**Text provided**
======

2. It’s extremely hard to gain visibility
Many of the people you engage on Twitter will be following 300 people or more, each of whom will tweet possibly once a day or more: making your tweet stand out can be nearly impossible. Including images and focusing on messages that are likely to be retweeted will help, but in reality, the only people really gaining traction in the retweet department are those in the 2500+ follower area (which will be hard to attain if you’re a very small business).
3. Good tweets are harder to write than they’re worth
A really, really fantastic tweet for a small business might garner 15 retweets. If each retweet went out to an average of 300 followers, that means that you were able to engage 4500 people with a single message – which is brilliant! Except, you probably had to take a few minutes to format it, and likely had written quite a few failed tweets before experiencing your big success. And, even with your big success, you only manage to engage 4500 people with a short text message, and most of those users will never see the message between all of the other tweets on their feed. If you want to reach people, you may be better off just buying some internet banner ads, sometimes as cheap as $2 for every 1k users reached. For $9, you could reach 4,500 people in the niche you’re looking for, and you’ll be hitting them with an eye-catching ad.

======

**Data section**
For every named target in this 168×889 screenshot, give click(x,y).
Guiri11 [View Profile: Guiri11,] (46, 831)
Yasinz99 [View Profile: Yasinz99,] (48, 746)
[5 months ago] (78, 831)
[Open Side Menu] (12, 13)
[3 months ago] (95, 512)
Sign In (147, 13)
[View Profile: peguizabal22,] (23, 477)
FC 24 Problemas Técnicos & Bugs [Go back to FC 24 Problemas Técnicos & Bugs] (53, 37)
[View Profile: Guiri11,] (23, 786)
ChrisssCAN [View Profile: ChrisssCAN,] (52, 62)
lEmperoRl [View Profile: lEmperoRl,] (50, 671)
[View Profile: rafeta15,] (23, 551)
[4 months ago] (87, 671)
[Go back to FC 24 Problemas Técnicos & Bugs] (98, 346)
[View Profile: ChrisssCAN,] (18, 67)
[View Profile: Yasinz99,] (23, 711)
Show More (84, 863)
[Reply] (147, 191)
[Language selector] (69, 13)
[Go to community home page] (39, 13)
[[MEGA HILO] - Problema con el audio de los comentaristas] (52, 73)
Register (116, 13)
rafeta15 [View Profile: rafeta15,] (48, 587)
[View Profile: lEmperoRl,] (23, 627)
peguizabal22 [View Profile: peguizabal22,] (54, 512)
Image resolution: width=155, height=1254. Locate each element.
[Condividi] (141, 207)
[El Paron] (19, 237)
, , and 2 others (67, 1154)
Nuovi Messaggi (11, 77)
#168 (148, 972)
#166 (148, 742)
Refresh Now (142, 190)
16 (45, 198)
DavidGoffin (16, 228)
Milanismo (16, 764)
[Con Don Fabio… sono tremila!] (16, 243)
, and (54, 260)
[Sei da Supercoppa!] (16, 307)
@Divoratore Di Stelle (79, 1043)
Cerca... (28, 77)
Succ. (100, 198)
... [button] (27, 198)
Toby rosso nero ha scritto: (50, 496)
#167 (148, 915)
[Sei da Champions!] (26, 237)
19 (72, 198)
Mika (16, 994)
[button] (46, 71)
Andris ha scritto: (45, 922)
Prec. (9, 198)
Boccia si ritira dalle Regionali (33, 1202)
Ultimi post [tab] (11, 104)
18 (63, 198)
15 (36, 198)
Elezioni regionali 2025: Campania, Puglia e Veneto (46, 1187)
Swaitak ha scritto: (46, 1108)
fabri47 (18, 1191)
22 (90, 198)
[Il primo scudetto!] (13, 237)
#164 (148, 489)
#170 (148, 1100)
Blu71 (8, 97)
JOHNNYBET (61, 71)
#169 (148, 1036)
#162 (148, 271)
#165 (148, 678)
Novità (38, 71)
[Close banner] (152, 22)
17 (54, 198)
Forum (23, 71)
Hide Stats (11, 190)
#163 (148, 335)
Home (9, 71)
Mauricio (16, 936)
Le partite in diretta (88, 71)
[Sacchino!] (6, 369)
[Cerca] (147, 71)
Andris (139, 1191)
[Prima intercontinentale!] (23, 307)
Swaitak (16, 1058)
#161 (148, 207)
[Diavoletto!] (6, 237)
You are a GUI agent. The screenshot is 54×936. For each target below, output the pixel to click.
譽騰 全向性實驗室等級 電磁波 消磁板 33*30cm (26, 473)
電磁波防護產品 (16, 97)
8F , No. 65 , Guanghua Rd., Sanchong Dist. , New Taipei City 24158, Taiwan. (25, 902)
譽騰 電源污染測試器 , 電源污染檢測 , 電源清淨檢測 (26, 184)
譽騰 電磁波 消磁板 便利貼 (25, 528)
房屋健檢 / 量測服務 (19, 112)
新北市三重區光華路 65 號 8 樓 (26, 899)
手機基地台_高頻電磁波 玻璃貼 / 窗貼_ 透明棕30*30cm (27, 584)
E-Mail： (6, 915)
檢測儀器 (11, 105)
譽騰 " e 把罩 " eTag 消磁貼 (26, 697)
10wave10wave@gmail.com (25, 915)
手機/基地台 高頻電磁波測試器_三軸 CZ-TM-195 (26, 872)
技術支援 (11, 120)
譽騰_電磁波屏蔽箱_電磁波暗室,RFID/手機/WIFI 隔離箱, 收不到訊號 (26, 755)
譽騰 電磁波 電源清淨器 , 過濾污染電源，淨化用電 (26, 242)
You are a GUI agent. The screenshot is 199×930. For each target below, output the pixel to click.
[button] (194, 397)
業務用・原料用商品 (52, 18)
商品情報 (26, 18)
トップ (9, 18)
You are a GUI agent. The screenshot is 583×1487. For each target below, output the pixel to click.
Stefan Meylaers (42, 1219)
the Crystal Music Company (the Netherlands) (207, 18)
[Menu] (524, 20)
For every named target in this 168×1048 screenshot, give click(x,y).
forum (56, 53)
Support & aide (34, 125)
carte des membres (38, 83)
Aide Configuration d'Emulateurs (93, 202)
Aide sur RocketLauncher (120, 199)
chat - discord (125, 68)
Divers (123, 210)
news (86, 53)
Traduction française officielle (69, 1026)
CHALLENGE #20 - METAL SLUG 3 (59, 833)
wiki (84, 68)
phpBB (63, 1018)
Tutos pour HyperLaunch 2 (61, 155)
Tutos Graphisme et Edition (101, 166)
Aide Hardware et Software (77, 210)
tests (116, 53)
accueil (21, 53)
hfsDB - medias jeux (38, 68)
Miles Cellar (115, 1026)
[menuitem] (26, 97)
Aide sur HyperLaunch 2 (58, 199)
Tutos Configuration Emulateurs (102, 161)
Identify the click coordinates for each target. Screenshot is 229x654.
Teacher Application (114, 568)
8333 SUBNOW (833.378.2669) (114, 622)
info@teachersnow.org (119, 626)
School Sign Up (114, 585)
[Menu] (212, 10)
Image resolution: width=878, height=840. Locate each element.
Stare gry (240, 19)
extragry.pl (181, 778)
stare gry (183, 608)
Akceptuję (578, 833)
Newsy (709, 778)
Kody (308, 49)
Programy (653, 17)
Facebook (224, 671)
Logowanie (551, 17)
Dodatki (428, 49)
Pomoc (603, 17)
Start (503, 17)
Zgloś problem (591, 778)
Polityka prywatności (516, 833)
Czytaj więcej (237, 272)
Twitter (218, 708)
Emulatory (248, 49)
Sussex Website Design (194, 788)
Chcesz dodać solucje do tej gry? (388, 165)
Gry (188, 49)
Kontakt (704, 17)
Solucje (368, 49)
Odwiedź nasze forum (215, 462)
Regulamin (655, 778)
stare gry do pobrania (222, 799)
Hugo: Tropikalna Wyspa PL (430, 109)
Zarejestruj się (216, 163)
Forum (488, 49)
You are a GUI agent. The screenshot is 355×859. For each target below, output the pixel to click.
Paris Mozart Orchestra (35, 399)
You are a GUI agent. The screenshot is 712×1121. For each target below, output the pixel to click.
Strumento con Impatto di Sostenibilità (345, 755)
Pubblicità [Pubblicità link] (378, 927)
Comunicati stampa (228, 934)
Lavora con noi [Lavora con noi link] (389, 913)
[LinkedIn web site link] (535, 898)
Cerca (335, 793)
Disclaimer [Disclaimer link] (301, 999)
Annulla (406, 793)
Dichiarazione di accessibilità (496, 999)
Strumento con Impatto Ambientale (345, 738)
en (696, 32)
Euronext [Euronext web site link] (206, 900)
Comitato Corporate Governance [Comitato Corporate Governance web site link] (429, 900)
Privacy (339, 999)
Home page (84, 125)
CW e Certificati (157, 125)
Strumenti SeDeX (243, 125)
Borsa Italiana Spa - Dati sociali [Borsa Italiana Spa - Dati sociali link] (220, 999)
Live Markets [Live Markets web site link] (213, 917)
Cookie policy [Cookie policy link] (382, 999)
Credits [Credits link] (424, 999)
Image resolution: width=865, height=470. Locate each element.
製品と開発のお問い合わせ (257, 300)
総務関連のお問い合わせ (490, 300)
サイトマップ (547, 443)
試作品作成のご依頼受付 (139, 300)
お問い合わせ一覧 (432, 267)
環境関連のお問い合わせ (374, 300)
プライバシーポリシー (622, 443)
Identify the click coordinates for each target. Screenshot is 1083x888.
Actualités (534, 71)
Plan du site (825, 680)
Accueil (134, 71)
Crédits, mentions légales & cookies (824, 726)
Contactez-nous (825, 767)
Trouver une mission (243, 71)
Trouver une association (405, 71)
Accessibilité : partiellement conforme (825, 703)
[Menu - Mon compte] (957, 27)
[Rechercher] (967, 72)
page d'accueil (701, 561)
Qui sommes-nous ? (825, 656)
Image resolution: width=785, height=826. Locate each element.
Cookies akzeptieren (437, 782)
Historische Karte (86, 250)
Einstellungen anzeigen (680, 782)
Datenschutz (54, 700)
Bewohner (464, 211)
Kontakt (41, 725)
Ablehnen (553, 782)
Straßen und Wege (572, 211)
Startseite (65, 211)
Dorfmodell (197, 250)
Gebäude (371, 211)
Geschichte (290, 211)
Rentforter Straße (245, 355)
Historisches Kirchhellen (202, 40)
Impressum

======

**Request**
Could you extend the piece on Twitter's drawbacks for small businesses, starting right after its last sentence? The records were taken from a separate source.

**Final result**
4. You can get bogged down in all the chatter
This is one I’m definitely guilty of. I really like to hear from other people about how their business is doing and what they’re up to, and it can be easy to get sucked into spending 15-20 minutes every day under the guise of “connecting with potential customers.” Connecting can be great, but evaluate yourself. If you’re not making money off of these connections, then save your twitter time for after work.
5. You’ve only got 140 characters!
It might be obvious, but it’s really, really hard to make an actually compelling marketing message happen in 140 characters or less. Although you might be able to get customers interested in a campaign, for many products that require in-depth understanding (like B2B offerings), 140 characters might just not cut it.
The bottom line for all of this:
Don’t use Twitter just because everyone else is. Evaluate your business honestly – do you actually stand to benefit from social marketing, or do you just feel like you’re behind? Measure your Twitter ROI against your other marketing methods. If it’s winning, keep doing it. If not, stop wasting your time!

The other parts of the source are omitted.